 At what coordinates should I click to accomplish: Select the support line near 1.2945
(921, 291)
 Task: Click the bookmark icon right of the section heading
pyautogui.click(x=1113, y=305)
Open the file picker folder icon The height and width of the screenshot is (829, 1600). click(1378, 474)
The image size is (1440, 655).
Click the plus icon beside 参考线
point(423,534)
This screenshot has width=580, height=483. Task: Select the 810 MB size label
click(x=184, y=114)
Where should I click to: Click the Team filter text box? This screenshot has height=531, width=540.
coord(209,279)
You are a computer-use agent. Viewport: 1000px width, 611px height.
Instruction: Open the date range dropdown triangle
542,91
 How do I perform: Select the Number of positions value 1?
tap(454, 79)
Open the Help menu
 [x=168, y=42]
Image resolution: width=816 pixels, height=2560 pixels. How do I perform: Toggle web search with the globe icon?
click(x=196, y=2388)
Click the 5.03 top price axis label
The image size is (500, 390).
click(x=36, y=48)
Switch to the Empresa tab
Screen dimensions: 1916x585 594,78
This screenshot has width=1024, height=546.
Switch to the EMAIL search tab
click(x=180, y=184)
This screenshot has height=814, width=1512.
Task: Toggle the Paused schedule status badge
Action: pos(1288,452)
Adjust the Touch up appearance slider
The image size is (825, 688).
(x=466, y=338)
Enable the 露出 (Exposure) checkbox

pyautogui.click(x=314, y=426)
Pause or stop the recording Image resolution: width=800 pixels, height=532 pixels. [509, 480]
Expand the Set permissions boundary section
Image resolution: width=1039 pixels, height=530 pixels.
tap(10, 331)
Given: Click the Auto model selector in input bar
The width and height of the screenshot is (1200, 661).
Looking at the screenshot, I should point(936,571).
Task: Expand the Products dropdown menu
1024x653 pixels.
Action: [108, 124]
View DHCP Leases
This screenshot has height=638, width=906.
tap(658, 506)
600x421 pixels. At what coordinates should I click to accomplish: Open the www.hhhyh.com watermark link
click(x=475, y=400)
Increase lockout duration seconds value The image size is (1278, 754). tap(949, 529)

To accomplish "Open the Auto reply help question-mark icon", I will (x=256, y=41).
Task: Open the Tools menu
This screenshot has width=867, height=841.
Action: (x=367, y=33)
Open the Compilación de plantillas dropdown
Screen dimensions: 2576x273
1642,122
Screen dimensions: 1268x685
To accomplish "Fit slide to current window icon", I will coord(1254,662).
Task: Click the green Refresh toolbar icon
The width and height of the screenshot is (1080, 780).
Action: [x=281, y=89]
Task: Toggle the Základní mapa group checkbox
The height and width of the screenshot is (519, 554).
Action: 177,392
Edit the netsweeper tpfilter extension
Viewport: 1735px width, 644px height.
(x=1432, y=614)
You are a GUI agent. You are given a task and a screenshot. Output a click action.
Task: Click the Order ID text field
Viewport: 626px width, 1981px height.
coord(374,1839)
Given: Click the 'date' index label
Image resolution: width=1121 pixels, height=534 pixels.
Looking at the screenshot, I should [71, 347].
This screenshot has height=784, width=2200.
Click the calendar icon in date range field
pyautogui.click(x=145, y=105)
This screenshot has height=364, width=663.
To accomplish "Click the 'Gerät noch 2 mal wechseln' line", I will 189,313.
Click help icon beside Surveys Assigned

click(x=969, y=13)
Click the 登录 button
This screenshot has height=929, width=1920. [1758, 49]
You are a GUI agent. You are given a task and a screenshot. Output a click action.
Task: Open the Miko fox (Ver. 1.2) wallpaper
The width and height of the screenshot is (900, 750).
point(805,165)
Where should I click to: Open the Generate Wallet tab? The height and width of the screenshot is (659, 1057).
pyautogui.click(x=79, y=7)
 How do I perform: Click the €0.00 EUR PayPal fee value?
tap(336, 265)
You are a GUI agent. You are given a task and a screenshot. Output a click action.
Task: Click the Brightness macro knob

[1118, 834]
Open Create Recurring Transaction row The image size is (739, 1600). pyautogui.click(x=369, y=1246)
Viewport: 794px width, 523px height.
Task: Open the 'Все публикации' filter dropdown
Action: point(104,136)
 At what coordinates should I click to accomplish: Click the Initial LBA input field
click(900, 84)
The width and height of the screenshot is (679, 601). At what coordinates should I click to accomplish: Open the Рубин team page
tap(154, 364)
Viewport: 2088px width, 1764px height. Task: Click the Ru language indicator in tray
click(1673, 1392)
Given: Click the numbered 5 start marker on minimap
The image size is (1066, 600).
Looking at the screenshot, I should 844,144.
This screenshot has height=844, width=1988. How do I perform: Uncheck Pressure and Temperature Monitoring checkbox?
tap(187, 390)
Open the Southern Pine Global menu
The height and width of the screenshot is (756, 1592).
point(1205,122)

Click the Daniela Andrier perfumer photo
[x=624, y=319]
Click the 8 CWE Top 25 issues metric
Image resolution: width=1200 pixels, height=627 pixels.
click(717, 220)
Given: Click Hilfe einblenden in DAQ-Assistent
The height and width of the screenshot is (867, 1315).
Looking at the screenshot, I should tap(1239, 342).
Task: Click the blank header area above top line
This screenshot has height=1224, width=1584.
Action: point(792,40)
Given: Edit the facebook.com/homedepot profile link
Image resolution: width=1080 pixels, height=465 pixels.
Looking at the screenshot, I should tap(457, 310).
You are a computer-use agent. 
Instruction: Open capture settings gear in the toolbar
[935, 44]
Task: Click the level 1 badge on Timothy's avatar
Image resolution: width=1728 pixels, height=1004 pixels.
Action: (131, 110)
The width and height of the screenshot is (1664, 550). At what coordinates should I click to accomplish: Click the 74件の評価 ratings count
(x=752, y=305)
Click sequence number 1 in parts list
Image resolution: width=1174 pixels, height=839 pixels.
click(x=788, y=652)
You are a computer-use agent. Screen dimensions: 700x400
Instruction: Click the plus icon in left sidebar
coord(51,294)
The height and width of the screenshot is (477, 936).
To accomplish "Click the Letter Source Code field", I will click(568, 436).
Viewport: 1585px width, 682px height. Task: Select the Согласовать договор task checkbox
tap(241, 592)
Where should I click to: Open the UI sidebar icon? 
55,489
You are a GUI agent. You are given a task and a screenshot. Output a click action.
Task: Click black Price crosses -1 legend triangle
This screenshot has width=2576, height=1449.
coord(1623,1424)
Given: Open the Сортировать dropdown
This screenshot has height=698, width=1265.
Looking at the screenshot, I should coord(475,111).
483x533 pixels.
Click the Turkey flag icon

◇ ◇ ◇ ◇ ◇ ◇ ◇

▸ **WHAT TO WORK ON**
Arrange all of the records above as a numbered list, one line per item, and leave out any blank lines.

▸ **SOLUTION FOR THIS TASK**
1.  At what coordinates should I click to accomplish: Select the support line near 1.2945
2. (921, 291)
3.  Task: Click the bookmark icon right of the section heading
4. pyautogui.click(x=1113, y=305)
5. Open the file picker folder icon The height and width of the screenshot is (829, 1600). click(1378, 474)
6. The image size is (1440, 655).
7. Click the plus icon beside 参考线
8. point(423,534)
9. This screenshot has width=580, height=483. Task: Select the 810 MB size label
10. click(x=184, y=114)
11. Where should I click to: Click the Team filter text box? This screenshot has height=531, width=540.
12. coord(209,279)
13. You are a computer-use agent. Viewport: 1000px width, 611px height.
14. Instruction: Open the date range dropdown triangle
15. 542,91
16.  How do I perform: Select the Number of positions value 1?
17. tap(454, 79)
18. Open the Help menu
19.  [x=168, y=42]
20. Image resolution: width=816 pixels, height=2560 pixels. How do I perform: Toggle web search with the globe icon?
21. click(x=196, y=2388)
22. Click the 5.03 top price axis label
23. The image size is (500, 390).
24. click(x=36, y=48)
25. Switch to the Empresa tab
26. Screen dimensions: 1916x585 594,78
27. This screenshot has width=1024, height=546.
28. Switch to the EMAIL search tab
29. click(x=180, y=184)
30. This screenshot has height=814, width=1512.
31. Task: Toggle the Paused schedule status badge
32. Action: pos(1288,452)
33. Adjust the Touch up appearance slider
34. The image size is (825, 688).
35. (x=466, y=338)
36. Enable the 露出 (Exposure) checkbox
37. pyautogui.click(x=314, y=426)
38. Pause or stop the recording Image resolution: width=800 pixels, height=532 pixels. [509, 480]
39. Expand the Set permissions boundary section
40. Image resolution: width=1039 pixels, height=530 pixels.
41. tap(10, 331)
42. Given: Click the Auto model selector in input bar
43. The width and height of the screenshot is (1200, 661).
44. Looking at the screenshot, I should point(936,571).
45. Task: Expand the Products dropdown menu
46. 1024x653 pixels.
47. Action: [108, 124]
48. View DHCP Leases
49. This screenshot has height=638, width=906.
50. tap(658, 506)
51. 600x421 pixels. At what coordinates should I click to accomplish: Open the www.hhhyh.com watermark link
52. click(x=475, y=400)
53. Increase lockout duration seconds value The image size is (1278, 754). tap(949, 529)
54. To accomplish "Open the Auto reply help question-mark icon", I will (x=256, y=41).
55. Task: Open the Tools menu
56. This screenshot has width=867, height=841.
57. Action: (x=367, y=33)
58. Open the Compilación de plantillas dropdown
59. Screen dimensions: 2576x273
60. 1642,122
61. Screen dimensions: 1268x685
62. To accomplish "Fit slide to current window icon", I will coord(1254,662).
63. Task: Click the green Refresh toolbar icon
64. The width and height of the screenshot is (1080, 780).
65. Action: [x=281, y=89]
66. Task: Toggle the Základní mapa group checkbox
67. The height and width of the screenshot is (519, 554).
68. Action: 177,392
69. Edit the netsweeper tpfilter extension
70. Viewport: 1735px width, 644px height.
71. (x=1432, y=614)
72. You are a GUI agent. You are given a task and a screenshot. Output a click action.
73. Task: Click the Order ID text field
74. Viewport: 626px width, 1981px height.
75. coord(374,1839)
76. Given: Click the 'date' index label
77. Image resolution: width=1121 pixels, height=534 pixels.
78. Looking at the screenshot, I should [71, 347].
79. This screenshot has height=784, width=2200.
80. Click the calendar icon in date range field
81. pyautogui.click(x=145, y=105)
82. This screenshot has height=364, width=663.
83. To accomplish "Click the 'Gerät noch 2 mal wechseln' line", I will 189,313.
84. Click help icon beside Surveys Assigned
85. click(x=969, y=13)
86. Click the 登录 button
87. This screenshot has height=929, width=1920. [1758, 49]
88. You are a GUI agent. You are given a task and a screenshot. Output a click action.
89. Task: Open the Miko fox (Ver. 1.2) wallpaper
90. The width and height of the screenshot is (900, 750).
91. point(805,165)
92. Where should I click to: Open the Generate Wallet tab? The height and width of the screenshot is (659, 1057).
93. pyautogui.click(x=79, y=7)
94.  How do I perform: Click the €0.00 EUR PayPal fee value?
95. tap(336, 265)
96. You are a GUI agent. You are given a task and a screenshot. Output a click action.
97. Task: Click the Brightness macro knob
98. [1118, 834]
99. Open Create Recurring Transaction row The image size is (739, 1600). pyautogui.click(x=369, y=1246)
100. Viewport: 794px width, 523px height.
101. Task: Open the 'Все публикации' filter dropdown
102. Action: point(104,136)
103.  At what coordinates should I click to accomplish: Click the Initial LBA input field
104. click(900, 84)
105. The width and height of the screenshot is (679, 601). At what coordinates should I click to accomplish: Open the Рубин team page
106. tap(154, 364)
107. Viewport: 2088px width, 1764px height. Task: Click the Ru language indicator in tray
108. click(1673, 1392)
109. Given: Click the numbered 5 start marker on minimap
110. The image size is (1066, 600).
111. Looking at the screenshot, I should 844,144.
112. This screenshot has height=844, width=1988. How do I perform: Uncheck Pressure and Temperature Monitoring checkbox?
113. tap(187, 390)
114. Open the Southern Pine Global menu
115. The height and width of the screenshot is (756, 1592).
116. point(1205,122)
117. Click the Daniela Andrier perfumer photo
118. [x=624, y=319]
119. Click the 8 CWE Top 25 issues metric
120. Image resolution: width=1200 pixels, height=627 pixels.
121. click(717, 220)
122. Given: Click Hilfe einblenden in DAQ-Assistent
123. The height and width of the screenshot is (867, 1315).
124. Looking at the screenshot, I should tap(1239, 342).
125. Task: Click the blank header area above top line
126. This screenshot has height=1224, width=1584.
127. Action: point(792,40)
128. Given: Edit the facebook.com/homedepot profile link
129. Image resolution: width=1080 pixels, height=465 pixels.
130. Looking at the screenshot, I should tap(457, 310).
131. You are a computer-use agent. 
132. Instruction: Open capture settings gear in the toolbar
133. [935, 44]
134. Task: Click the level 1 badge on Timothy's avatar
135. Image resolution: width=1728 pixels, height=1004 pixels.
136. Action: (131, 110)
137. The width and height of the screenshot is (1664, 550). At what coordinates should I click to accomplish: Click the 74件の評価 ratings count
138. (x=752, y=305)
139. Click sequence number 1 in parts list
140. Image resolution: width=1174 pixels, height=839 pixels.
141. click(x=788, y=652)
142. You are a computer-use agent. Screen dimensions: 700x400
143. Instruction: Click the plus icon in left sidebar
144. coord(51,294)
145. The height and width of the screenshot is (477, 936).
146. To accomplish "Click the Letter Source Code field", I will click(568, 436).
147. Viewport: 1585px width, 682px height. Task: Select the Согласовать договор task checkbox
148. tap(241, 592)
149. Where should I click to: Open the UI sidebar icon? 
150. 55,489
151. You are a GUI agent. You are given a task and a screenshot. Output a click action.
152. Task: Click black Price crosses -1 legend triangle
153. This screenshot has width=2576, height=1449.
154. coord(1623,1424)
155. Given: Open the Сортировать dropdown
156. This screenshot has height=698, width=1265.
157. Looking at the screenshot, I should coord(475,111).
158. 483x533 pixels.
159. Click the Turkey flag icon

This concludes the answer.